Se há um mínimo de responsabilidade e comprometimento dos órgãos de cultura deste imenso Brasil, os ditos passaram a semana revendo a sua política para os museus, priorizando a questão da segurança, sempre em segundo plano e já se entendendo com os Corpos de Bombeiros para vistorias, treinamento de funcionários, e elaboração de planos de ações específicos para se evitarem outros sinistros do gênero. Se algum órgão de Cultura não fez esse dever de casa na semana transcorrida, é porque incorporamos à barbárie a nossa ideia de civilização.

A Bahia no particular já vivenciou ao longo de sua história alguns sinistros que comprometeram parte de seu patrimônio, historicídios que deixaram sequelas e lacunas: no primeiro vintênio do século XX perdemos o valioso acervo da Biblioteca da Faculdade de Medicina (1905) e milhares de livros e valiosas e exclusivas coleções de periódicos da Biblioteca Pública, durante o bombardeio da Bahia de 1912. E no ano seguinte a maior parte do acervo da Biblioteca do Instituto Geográfico e Histórico, então com sede no Terreiro de Jesus.

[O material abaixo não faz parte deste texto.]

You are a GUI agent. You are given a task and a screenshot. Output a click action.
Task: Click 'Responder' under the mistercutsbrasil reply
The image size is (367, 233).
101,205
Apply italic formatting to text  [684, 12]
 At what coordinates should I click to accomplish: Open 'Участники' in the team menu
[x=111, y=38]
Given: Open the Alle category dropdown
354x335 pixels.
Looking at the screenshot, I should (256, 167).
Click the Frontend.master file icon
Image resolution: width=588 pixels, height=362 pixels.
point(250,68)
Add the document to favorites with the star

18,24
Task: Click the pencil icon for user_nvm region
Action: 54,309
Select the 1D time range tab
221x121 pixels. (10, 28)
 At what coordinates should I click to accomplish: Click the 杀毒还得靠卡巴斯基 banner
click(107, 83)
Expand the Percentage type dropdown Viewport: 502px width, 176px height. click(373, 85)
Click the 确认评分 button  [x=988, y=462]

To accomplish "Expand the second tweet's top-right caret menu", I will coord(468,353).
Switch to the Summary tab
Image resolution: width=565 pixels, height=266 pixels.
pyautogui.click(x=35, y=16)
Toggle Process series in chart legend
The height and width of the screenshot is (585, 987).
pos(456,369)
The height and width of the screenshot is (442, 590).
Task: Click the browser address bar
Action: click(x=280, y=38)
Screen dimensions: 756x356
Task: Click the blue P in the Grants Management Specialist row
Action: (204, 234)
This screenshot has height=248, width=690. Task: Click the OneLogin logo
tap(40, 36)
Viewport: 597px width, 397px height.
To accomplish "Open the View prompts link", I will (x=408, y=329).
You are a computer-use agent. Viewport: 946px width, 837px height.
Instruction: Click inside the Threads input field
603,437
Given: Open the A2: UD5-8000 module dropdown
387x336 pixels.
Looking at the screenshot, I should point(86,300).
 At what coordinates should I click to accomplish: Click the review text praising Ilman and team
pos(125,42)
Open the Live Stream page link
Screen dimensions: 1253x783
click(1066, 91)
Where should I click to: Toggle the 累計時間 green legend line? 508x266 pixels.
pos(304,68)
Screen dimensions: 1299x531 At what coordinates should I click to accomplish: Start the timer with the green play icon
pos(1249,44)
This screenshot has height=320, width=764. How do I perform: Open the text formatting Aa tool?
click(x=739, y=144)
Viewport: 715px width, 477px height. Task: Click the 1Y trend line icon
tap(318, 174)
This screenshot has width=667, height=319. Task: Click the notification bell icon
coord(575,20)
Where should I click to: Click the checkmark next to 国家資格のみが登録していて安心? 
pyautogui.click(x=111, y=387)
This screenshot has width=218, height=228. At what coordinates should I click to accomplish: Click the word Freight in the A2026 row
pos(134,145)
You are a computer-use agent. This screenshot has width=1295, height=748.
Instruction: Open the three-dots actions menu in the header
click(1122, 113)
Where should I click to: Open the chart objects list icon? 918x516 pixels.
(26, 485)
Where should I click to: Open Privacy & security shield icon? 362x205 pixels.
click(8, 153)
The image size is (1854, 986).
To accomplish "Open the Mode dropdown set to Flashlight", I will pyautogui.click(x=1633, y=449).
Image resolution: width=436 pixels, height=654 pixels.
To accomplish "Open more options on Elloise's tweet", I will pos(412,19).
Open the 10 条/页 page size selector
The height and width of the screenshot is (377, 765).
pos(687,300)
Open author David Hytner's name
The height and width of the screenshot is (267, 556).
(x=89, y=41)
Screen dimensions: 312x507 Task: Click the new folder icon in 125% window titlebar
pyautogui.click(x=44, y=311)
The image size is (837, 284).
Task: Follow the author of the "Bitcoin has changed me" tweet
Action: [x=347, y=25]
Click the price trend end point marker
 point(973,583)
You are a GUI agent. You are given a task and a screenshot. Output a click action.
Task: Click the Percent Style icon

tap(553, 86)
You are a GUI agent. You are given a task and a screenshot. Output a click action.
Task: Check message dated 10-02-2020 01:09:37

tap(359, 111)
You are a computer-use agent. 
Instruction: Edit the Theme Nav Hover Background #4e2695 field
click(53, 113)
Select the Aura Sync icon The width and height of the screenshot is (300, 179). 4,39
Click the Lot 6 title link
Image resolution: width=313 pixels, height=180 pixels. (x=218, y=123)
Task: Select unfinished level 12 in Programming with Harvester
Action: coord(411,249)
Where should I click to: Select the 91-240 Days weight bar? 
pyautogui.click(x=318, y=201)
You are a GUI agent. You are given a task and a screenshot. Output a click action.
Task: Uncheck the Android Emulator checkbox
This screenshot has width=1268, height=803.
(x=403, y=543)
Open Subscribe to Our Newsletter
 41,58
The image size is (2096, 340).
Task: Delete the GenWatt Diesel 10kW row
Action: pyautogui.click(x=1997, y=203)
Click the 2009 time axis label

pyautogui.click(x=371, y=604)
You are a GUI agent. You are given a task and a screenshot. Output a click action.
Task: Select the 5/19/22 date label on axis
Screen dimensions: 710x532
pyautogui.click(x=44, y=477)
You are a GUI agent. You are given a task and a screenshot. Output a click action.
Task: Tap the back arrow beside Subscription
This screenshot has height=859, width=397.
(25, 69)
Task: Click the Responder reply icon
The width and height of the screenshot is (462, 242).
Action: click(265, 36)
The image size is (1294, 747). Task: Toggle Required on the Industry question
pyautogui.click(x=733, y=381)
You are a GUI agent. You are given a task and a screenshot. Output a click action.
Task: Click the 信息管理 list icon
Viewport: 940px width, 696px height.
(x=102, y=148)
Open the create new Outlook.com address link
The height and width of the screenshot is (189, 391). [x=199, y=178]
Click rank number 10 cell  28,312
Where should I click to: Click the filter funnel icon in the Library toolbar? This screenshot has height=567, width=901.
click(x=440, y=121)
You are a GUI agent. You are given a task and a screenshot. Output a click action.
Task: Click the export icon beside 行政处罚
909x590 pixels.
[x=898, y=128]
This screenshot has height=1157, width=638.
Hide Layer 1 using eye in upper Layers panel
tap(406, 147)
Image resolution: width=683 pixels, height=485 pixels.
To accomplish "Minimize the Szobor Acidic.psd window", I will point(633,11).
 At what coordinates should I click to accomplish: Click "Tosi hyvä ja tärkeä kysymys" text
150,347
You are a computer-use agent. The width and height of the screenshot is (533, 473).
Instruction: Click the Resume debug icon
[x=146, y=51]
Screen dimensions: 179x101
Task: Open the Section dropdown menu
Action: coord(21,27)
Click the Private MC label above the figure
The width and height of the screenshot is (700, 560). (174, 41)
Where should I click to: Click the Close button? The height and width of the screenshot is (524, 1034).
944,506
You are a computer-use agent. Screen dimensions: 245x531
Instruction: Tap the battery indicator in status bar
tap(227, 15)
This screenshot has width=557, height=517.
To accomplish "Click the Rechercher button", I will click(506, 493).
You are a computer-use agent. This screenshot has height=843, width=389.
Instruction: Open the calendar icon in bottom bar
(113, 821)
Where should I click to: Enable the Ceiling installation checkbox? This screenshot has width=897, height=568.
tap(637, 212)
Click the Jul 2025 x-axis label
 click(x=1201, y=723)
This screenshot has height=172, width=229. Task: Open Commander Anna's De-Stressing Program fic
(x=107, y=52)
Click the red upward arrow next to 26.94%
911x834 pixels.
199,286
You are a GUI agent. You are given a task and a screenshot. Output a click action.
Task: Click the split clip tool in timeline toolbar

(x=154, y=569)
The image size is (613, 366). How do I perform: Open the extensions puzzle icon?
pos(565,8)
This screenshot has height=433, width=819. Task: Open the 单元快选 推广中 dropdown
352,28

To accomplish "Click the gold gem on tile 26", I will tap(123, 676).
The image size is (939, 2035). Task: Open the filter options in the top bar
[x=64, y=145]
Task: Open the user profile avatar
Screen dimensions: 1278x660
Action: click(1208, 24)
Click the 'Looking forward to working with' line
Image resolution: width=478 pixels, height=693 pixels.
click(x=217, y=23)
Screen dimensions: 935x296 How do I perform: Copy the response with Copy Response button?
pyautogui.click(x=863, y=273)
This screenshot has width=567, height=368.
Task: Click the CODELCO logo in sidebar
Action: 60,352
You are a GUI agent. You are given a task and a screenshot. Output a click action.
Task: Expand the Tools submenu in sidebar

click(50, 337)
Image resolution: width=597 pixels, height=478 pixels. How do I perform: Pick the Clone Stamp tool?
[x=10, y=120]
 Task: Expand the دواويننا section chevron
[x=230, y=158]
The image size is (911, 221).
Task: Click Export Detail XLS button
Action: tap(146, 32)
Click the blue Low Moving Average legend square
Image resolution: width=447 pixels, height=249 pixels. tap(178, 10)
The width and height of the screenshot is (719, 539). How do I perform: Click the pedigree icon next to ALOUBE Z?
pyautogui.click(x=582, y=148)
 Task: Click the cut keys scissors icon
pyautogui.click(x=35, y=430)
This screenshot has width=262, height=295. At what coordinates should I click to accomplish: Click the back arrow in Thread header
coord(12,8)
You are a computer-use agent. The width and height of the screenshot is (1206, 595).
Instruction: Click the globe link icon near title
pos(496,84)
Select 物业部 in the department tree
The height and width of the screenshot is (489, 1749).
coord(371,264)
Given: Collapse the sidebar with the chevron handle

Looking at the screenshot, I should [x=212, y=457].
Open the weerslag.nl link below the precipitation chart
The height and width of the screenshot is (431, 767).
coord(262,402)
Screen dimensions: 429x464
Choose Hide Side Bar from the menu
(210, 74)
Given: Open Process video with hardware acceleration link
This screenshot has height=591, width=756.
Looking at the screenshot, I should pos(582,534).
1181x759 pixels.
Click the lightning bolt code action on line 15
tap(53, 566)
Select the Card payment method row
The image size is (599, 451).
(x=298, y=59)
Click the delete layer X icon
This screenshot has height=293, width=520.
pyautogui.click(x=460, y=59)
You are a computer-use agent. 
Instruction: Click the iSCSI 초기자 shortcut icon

E entre as coleções particulares perdemos os vários volumes do dicionário histórico do Dr. Bonifácio Costa, os originais queimados por uma bala de canhão (1912) e o acervo de milhares de metros de filmes e fotografias de Rodolfo Lindemann em 1920. E mais filmes e fotos que teriam sido jogados no mar por Diomedes Gramacho que previa um incêndio, por combustão, no seu laboratório e essa lhe pareceu a única solução. Perdemos ainda parte dos acervos radiofônicos descartados pela Rádio Sociedade e pelo Irdeb em momentos de alienação e despautério.

Que não falte ao governador Rui Costa e ao prefeito ACM Neto o ânimo e vontade para que os órgãos de Cultura atendam essa necessidade básica da preservação de patrimônio histórico e seus acervos, não apenas das inclemências do tempo, que requerem manutenção contínua e mão de obra especializada, mas de acidentes, não digo imprevisíveis, prefiro chamar de circunstanciais. Nada mais previsível que um sinistro para um patrimônio abandonado.